For several years up till the start of the Olympics, there was not a more hard working athlete than Odunayo.
She lacked nothing to stop her from becoming a champion. Primarily, she was not a government ‘pikin’. The bulk of her expenses and care came directly from the private purse of the General Overseer of a Christian Church in Nigeria who adopted her some years ago.
It is also likely she got substantial support from the Sports Ministry. Whatever the situation may have been, she was probably the most prepared athlete in the entire contingent. Nigerians wrote down a medal against her name in the series of predictions before the Games.
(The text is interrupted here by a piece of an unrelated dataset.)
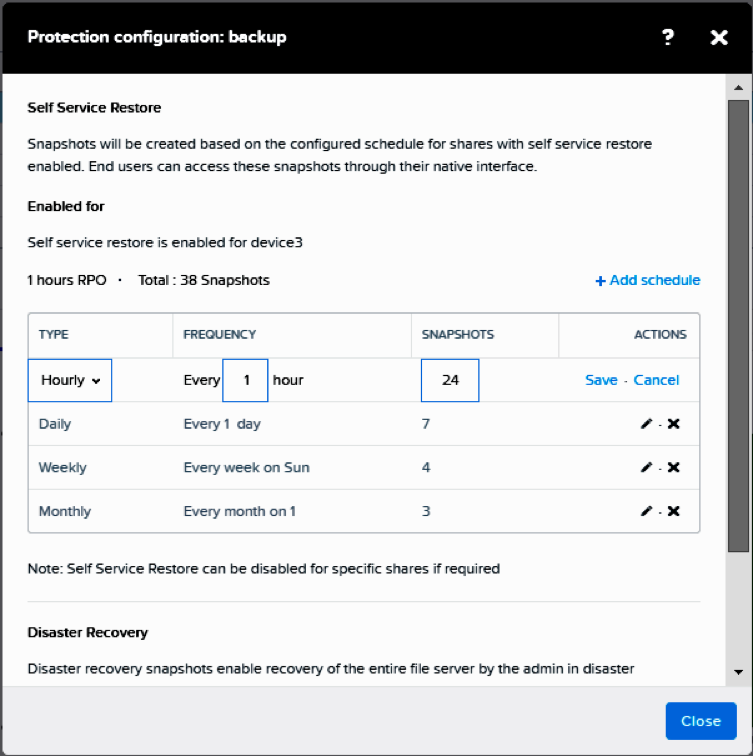Click the blue Close button
Viewport: 753px width, 756px height.
701,721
Her loss deflated what would have been additional celebrations in the Nigerian camp. Instead, the closing chapter is now been written in little tears and deep sadness.
Here in Tokyo, (and ‘The Eye’ has seen reports from Nigeria expressing the same situation) the hunt for medals has ended. So have the exaggerated celebrations. Everyone here has shifted their attention to the aftermath of the Olympics when the team returns to the country this weekend.
The last two events here are at best, ceremonial, because except a miracle happens, the hurriedly assembled relay quartet of a mixed grill of athletes specialising in different events but coming together to challenge for a podium place against the best oppositions in the world, cannot win anything.
The only male Nigerian athlete left in the Shot Put is not even known well enough by Nigerians for them to have any thoughts about how he would fare. His first round performance is encouraging. If he gets on the podium, it is even unlikely he will come back to Nigeria to celebrate the medal.
Like half of the Nigerian contingent to Tokyo, he is a member of the foreign legion of athletes, Nigerians born abroad and bred on the culture and in the fields of America.
There is an interesting development that will take place in the aftermath of the Olympics that is attracting ‘the Eye’ and would interest Nigerian stakeholders in sports development when it is unveiled.
It is coming from a most unusual quarter.
Honourable Abike Dabiri (remember her?) the TV personality-turned-political juggernaut, and current Minister? In charge of Diasporan Affairs, is cooking up a very interesting ‘soup’ with co-stakeholders in sports development from Jamaica. The Jamaicans are interested in bringing to Motherland, what they learned and adopted from the USA that transformed them into the Speed Country of the world.
Before all that, however, Nigeria’s last two events here have to be completed in the next few hours.
So, trust Nigerians, the final moments here are taken up by the raised voices of the contingent members left here, doing what they do most and best – pray!
‘The Eye’ can see the signs of serious ‘Prayers for a Miracle’ here in the final hours of Tokyo 2020. Amen.
It is getting ready, however, for divine favours when Team Nigeria arrives Nigeria and has to do a postmortem. No one is sure how Nigerians will see and take Tokyo 2020! Not even ‘the Eye’.